Photo/IllutrationMany bolts to attach the tire to the hub are ruptured. The tire came off the vehicle. (Provided by the transport ministry)

  • Photo/Illustraion

Accidents involving tires flying off of heavy-duty trucks and buses have more than quintupled over the past five years, and officials are blaming labor shortages in the freight industry, a transport ministry study found.

Fifty-six such accidents occurred in fiscal 2016 involving trucks with a gross vehicle weight, including maximum loads and body weight, of at least 8 tons and buses with a seating capacity of 30 or more, ministry figures showed.

Some truck tires measure 1 meter across and weigh more than 100 kilograms. They can cause deaths or serious damage if they roll on an expressway and hit humans or objects.

No deaths were reported in the 56 cases, but there have been injuries.

An estimated 80 percent of the accidents were caused by worker error. Bolts and other components ruptured because the bolts had been fastened too loosely or too tightly when the tires were changed, officials said.

Transport ministry officials said the labor shortage in the freight industry could be responsible for the high accident rate.

“Slipshod work may be more common than before,” an official said.

A ministry study showed that more than 70 percent of the 56 accidents occurred within two months after the wheels were changed, for example, to replace winter tires.

The incidents were concentrated in snowy areas, such as the Tohoku, Hokuriku and Shinetsu regions, during winter and spring. A study on the 15-year period through fiscal 2016 showed that most of the tire accidents happened in February.

A 2015 survey conducted in part by the transport ministry showed that 68.8 percent of 1,252 freight companies across Japan were short of drivers.

Drivers now are working on holidays or extra hours of overtime to meet demand.

“Although it is true that no special qualification is required to change tires, those who lack the knowledge and skills may be doing so,” said an official with the transport ministry’s Road Transport Bureau.

Such accidents had been declining since the early 2000s when ruptures and cracks were found in “hubs” linking the front wheels with the axle on a number of heavy-duty trucks manufactured by Mitsubishi Motors Corp.

But the annual numbers started rising again in fiscal 2011, when there were 11 such accidents.

Last year, a spare tire dropped from a truck on an expressway in Okayama Prefecture, causing the deaths of a mother and her daughter.

During the five years through fiscal 2016, there were only four incidents of spare tires falling from large-size vehicles.

Disconnected tires from moving vehicles were much more frequent over the same period.

In fact, the number of disconnected tire accidents in fiscal 2016 surpassed the total of incidents, 52, related to the cracked hubs of Mitsubishi Motors’ vehicles between 1983 and 2004, the year when the automaker announced a recall of the hubs.

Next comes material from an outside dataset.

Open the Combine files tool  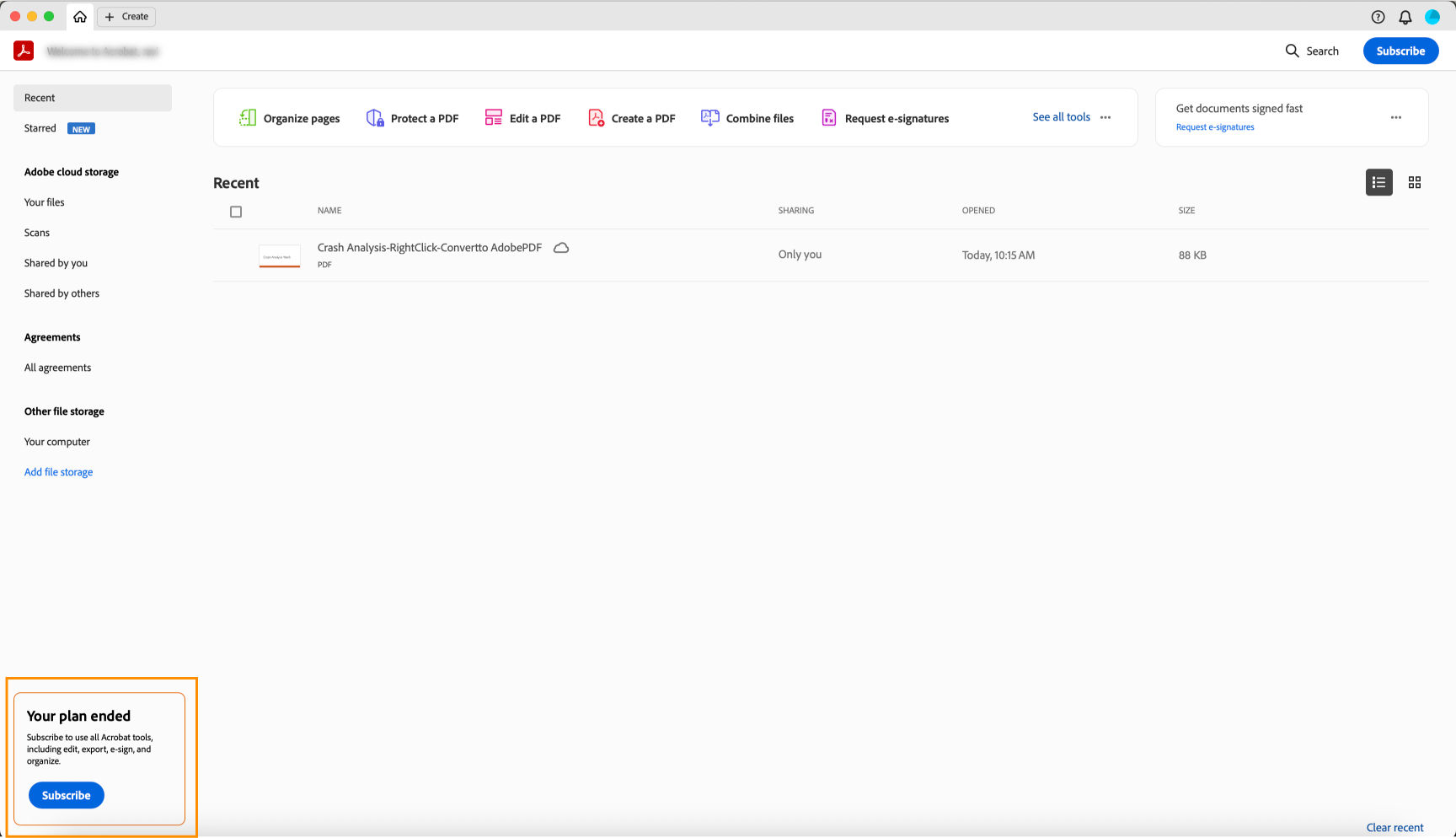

In March 2017, a left rear wheel came off a heavy-duty truck in Uji, Kyoto Prefecture, rolled about 400 meters and hit a minicar that was waiting for the lights to change. The minicar’s driver was injured.

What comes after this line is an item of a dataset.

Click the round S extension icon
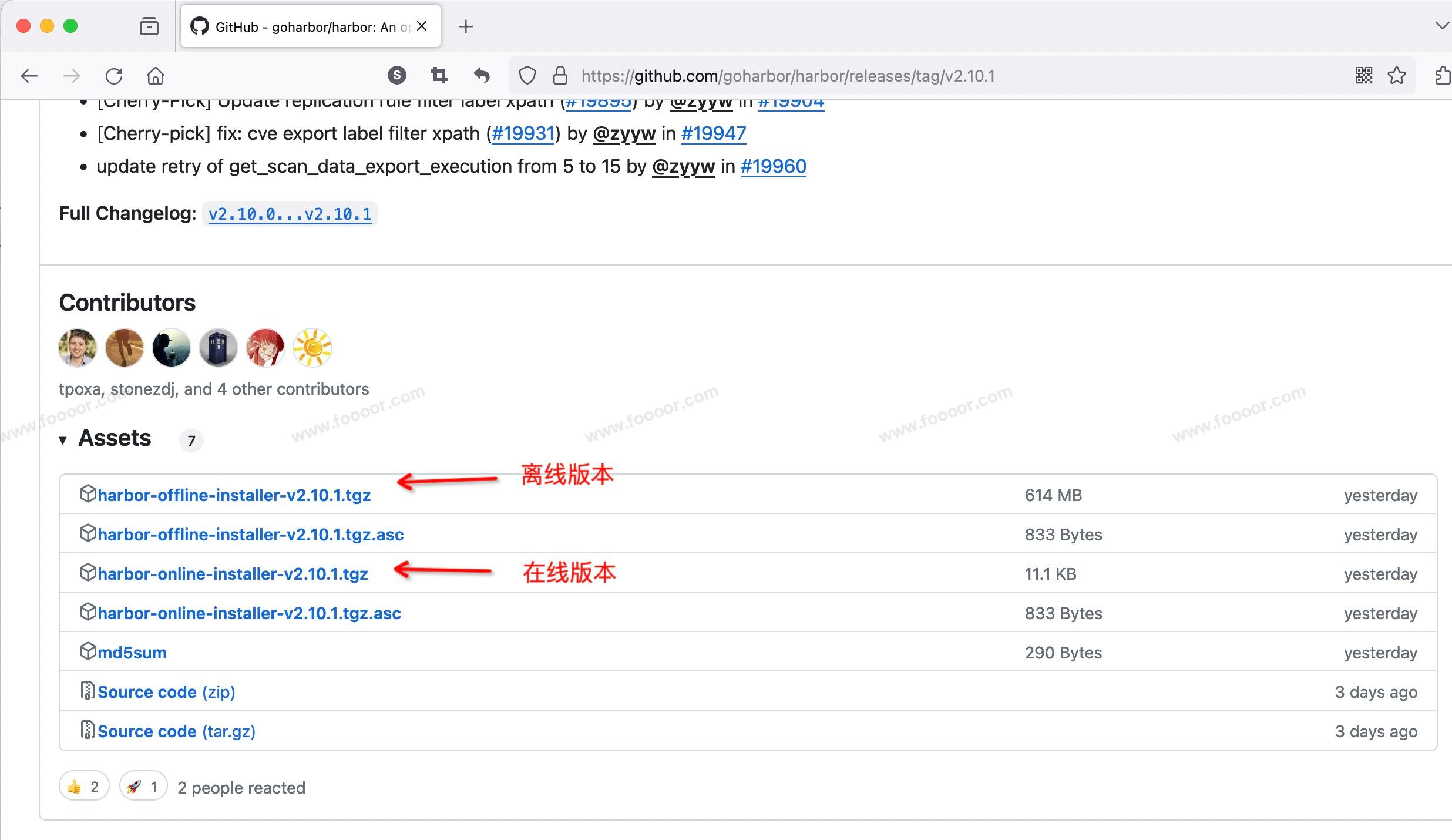This screenshot has width=1452, height=840. (397, 75)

In January 2017, a left rear wheel fell off a traveling tractor-trailer in Niigata and hit a minicar on the opposite lane, resulting in injury.

In 2004, a 3-year-old boy was killed when he was directly hit by a tire that came loose from a dump truck in Esashi, Hokkaido. A tire from a trailer hit an oncoming passenger car and killed its driver, also in Hokkaido, in 2000.

Ministry officials said they will call on freight industry officials to use proper tire mounting methods ahead of spring, when winter tires are replaced.

They added that they have had no reports of tires coming loose from general passenger cars.